-- start Records supplied --

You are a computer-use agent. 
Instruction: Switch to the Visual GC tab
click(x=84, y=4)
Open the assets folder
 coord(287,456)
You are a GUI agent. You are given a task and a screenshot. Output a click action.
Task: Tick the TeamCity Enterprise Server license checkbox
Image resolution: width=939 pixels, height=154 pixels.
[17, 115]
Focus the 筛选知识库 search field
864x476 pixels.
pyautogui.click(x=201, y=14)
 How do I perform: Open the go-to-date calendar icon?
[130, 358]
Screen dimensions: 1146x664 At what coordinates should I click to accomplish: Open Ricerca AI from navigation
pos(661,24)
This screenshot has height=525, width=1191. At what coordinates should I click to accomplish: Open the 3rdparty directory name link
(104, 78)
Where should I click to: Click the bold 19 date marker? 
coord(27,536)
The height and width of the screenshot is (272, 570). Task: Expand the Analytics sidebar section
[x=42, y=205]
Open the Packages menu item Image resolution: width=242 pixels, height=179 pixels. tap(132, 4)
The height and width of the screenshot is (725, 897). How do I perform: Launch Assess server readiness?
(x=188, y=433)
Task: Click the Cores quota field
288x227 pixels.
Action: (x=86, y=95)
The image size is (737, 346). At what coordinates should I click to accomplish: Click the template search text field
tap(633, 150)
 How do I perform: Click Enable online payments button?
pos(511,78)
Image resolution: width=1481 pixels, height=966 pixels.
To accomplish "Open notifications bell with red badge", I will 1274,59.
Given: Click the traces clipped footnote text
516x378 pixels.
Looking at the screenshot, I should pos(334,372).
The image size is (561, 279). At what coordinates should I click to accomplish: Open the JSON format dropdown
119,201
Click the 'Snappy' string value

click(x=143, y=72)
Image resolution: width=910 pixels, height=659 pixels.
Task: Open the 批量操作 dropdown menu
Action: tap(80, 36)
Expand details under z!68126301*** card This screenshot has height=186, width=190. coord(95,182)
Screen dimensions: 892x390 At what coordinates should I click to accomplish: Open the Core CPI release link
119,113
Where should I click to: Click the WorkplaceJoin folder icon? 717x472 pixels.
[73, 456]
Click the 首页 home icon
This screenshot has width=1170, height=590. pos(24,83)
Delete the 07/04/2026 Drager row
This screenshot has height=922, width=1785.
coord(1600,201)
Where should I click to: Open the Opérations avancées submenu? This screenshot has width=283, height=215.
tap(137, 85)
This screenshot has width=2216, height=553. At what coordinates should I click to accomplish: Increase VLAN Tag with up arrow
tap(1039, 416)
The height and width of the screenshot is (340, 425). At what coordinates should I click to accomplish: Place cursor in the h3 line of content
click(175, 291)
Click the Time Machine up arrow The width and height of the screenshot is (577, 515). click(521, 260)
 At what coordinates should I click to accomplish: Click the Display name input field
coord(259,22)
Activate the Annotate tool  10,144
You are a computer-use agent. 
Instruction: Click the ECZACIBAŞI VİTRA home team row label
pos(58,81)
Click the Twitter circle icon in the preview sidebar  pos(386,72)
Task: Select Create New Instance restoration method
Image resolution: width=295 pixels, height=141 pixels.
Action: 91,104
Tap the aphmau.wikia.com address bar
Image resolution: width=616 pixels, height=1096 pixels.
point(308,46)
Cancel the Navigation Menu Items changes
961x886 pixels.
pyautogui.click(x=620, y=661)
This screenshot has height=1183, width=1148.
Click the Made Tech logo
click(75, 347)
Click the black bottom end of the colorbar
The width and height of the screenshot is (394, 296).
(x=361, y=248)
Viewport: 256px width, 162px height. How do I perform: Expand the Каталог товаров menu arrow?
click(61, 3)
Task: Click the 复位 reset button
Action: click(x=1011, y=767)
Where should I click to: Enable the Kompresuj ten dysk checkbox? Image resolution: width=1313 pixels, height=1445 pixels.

-- end Records supplied --

◆ What you will do
State how many lines of the records above contain the string "link", treating matching as case-sensitive. Give only the number.

◆ Solution for this problem
2